Ollama runs open-source LLMs locally on your machine. It exposes an OpenAI-compatible API at localhost:11434, which AgentXchain connects to via the api_proxy adapter.

Which adapter?

api_proxy with provider: "ollama" — AgentXchain sends governed turn prompts to Ollama's local OpenAI-compatible endpoint.

Prerequisites

  • Ollama installed (brew install ollama or download from ollama.com)
  • A model pulled (ollama pull qwen3:32b or your preferred coding model)
  • Ollama server running (ollama serve)
  • agentxchain CLI installed

Configuration

{
"runtimes": {
"ollama-dev": {
"type": "api_proxy",
"provider": "ollama",
"model": "qwen3:32b",
"auth_env": "OLLAMA_API_KEY"
}
},
"roles": {
"dev": {
"runtime": "ollama-dev",
"mandate": "Implement features and fix bugs",
"authority": "proposed"
}
}
}

Auth note

Ollama doesn't require an API key by default.
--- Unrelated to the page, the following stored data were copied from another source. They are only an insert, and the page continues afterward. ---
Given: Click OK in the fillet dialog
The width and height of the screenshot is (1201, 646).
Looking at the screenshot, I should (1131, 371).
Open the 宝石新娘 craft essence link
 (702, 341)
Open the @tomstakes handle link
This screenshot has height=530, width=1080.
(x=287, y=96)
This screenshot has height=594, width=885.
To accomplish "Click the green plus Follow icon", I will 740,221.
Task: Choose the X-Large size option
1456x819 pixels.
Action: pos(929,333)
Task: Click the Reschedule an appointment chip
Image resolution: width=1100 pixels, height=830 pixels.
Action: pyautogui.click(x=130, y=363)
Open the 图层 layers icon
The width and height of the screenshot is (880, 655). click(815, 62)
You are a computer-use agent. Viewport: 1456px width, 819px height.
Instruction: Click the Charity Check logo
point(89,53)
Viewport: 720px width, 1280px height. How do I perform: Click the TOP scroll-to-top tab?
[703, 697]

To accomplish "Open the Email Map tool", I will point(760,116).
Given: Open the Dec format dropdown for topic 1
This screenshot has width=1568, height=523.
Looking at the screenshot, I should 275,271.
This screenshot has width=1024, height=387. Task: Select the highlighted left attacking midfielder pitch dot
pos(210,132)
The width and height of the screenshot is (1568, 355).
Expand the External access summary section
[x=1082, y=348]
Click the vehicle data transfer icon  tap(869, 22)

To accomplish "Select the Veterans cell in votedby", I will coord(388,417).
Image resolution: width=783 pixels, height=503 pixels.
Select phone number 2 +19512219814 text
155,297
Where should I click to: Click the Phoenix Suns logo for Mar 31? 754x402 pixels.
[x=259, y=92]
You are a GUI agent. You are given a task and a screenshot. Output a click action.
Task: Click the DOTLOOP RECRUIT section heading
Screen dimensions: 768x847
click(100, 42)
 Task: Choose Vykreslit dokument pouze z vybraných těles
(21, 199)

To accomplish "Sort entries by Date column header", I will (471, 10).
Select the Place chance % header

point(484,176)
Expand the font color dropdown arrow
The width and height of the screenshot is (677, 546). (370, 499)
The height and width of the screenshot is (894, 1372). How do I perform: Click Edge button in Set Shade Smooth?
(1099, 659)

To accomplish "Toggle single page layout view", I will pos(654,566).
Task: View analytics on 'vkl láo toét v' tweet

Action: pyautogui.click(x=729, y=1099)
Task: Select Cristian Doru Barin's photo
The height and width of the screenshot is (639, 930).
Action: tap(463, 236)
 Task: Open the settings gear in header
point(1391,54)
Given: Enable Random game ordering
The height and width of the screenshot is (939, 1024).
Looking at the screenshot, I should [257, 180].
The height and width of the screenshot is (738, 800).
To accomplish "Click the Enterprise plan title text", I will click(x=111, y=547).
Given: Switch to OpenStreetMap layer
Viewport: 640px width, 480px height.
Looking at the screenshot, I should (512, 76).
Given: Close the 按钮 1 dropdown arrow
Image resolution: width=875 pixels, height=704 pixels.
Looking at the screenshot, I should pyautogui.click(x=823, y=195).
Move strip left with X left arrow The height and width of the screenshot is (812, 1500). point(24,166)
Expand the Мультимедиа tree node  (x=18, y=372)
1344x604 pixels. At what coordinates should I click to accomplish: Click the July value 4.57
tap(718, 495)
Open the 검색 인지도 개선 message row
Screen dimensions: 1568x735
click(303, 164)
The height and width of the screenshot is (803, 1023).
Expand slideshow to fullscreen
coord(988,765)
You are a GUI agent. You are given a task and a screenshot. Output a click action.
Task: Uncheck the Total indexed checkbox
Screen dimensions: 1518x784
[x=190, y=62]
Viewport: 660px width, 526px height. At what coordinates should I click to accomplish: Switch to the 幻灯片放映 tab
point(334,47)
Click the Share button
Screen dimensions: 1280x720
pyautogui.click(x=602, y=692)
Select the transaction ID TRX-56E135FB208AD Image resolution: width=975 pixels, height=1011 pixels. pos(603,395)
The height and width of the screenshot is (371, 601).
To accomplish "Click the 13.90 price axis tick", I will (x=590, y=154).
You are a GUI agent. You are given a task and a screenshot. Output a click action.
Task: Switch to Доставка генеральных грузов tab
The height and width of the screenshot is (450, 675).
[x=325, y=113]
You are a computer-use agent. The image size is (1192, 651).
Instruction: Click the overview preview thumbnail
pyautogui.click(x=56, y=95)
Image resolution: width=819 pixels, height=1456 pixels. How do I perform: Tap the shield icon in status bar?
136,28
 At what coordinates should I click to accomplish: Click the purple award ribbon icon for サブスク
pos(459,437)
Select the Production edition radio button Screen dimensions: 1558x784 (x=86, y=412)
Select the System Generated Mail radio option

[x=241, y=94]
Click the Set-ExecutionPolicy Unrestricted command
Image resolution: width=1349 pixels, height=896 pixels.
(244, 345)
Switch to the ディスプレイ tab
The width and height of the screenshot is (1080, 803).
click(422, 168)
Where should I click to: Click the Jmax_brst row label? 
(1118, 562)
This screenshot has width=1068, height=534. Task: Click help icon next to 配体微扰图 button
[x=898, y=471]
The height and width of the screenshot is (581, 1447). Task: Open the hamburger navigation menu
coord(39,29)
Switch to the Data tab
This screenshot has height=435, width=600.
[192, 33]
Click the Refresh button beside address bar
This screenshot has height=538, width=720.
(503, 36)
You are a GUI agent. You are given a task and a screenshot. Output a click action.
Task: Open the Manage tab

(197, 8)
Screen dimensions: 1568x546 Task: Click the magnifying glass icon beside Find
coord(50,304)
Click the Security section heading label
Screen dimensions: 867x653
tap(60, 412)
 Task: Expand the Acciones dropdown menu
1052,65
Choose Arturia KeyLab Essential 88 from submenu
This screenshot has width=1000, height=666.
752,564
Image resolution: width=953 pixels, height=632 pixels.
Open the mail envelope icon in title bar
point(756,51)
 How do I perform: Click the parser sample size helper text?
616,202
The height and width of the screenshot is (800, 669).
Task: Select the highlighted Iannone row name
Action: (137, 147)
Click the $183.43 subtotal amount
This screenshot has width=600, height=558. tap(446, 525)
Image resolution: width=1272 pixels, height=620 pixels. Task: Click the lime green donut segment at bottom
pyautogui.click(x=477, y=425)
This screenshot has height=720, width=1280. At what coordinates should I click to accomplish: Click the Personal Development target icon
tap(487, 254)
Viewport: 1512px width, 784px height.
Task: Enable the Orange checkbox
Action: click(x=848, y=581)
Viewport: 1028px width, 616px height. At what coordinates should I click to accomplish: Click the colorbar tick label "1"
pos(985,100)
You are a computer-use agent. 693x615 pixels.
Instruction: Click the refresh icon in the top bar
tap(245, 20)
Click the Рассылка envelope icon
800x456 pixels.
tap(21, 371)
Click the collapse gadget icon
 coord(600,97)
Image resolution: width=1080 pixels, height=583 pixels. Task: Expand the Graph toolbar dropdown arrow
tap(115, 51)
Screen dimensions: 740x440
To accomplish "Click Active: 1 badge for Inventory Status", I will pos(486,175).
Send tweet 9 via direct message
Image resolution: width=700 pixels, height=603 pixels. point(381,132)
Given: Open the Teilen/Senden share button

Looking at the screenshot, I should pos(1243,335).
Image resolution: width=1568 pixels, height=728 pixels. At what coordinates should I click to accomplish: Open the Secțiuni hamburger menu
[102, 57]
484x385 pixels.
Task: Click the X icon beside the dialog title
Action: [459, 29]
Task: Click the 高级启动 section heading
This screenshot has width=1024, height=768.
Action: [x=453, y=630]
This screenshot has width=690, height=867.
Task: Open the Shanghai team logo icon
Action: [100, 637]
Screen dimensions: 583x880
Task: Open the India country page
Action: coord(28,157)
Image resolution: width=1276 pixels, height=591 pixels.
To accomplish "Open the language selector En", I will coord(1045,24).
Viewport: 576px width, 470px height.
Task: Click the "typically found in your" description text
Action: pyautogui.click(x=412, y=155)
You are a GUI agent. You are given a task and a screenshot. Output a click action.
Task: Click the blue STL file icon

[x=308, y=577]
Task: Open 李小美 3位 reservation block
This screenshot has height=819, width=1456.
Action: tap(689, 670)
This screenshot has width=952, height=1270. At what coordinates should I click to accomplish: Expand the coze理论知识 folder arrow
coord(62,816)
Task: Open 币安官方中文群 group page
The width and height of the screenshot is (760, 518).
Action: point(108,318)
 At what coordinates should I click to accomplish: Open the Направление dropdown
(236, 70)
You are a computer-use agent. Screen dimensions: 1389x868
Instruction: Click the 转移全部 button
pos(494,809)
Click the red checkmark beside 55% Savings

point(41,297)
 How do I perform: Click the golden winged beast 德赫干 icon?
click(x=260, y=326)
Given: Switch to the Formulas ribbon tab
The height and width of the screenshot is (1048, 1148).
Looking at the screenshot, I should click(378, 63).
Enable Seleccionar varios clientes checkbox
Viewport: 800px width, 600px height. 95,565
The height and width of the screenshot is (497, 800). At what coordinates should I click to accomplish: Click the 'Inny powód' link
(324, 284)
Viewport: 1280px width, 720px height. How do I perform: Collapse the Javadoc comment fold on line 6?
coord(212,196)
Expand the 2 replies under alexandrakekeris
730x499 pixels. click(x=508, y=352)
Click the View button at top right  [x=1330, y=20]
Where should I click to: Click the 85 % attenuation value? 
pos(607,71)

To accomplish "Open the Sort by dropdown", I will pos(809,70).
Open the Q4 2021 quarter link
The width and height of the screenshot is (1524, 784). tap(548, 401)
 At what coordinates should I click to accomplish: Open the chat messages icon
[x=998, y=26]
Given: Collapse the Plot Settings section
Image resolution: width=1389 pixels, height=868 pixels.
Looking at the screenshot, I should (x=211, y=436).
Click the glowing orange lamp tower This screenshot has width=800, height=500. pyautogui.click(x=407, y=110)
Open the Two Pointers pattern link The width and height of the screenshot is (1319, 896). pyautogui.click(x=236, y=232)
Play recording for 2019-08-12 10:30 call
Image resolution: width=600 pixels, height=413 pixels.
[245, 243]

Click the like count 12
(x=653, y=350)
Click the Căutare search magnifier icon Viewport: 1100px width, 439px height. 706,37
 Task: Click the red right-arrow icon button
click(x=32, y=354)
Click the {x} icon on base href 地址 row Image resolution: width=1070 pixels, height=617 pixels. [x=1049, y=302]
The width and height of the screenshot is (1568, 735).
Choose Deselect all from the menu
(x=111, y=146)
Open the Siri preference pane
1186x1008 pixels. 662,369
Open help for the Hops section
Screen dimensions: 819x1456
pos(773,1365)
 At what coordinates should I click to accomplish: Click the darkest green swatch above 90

Set a dummy value:

export OLLAMA_API_KEY="ollama"

The auth_env field is required by the adapter contract, but Ollama ignores the value.

ModelSizeBest for
qwen3-coder:32b32BBest local coding model
deepseek-coder-v3:33b33BStrong code generation
codestral:22b22BFast Mistral coding model
llama4-scout:17b17BMeta's efficient coding model

Verify the connection

ollama serve & # ensure server is running
export OLLAMA_API_KEY="ollama"
agentxchain connector check

Minimal working example

ollama pull qwen3:32b
ollama serve &
export OLLAMA_API_KEY="ollama"

mkdir my-project && cd my-project
agentxchain init --governed --template cli-tool --goal "Build a file renamer" -y
git init && git add -A && git commit -m "initial scaffold"
agentxchain run

Custom endpoint

If Ollama runs on a different host or port:

{
"runtimes": {
"ollama-remote": {
"type": "api_proxy",
"provider": "ollama",
"model": "qwen3:32b",
"auth_env": "OLLAMA_API_KEY",
"base_url": "http://192.168.1.100:11434/v1/chat/completions"
}
}
}

Gotchas

  • Model size vs. quality: Larger models produce better governed turn results but are slower. For QA/review roles, smaller models (7B-14B) may suffice. For implementation roles, use 32B+ models.
  • Context window: Most Ollama models have 4K-32K context windows. AgentXchain dispatch bundles can be large. Check your model's context limit and set budget.max_tokens_per_turn accordingly.
  • No internet required: Ollama runs entirely locally. This is ideal for air-gapped environments or privacy-sensitive codebases.
  • GPU memory: Ensure you have enough VRAM for your chosen model. 32B models typically need 20GB+ VRAM.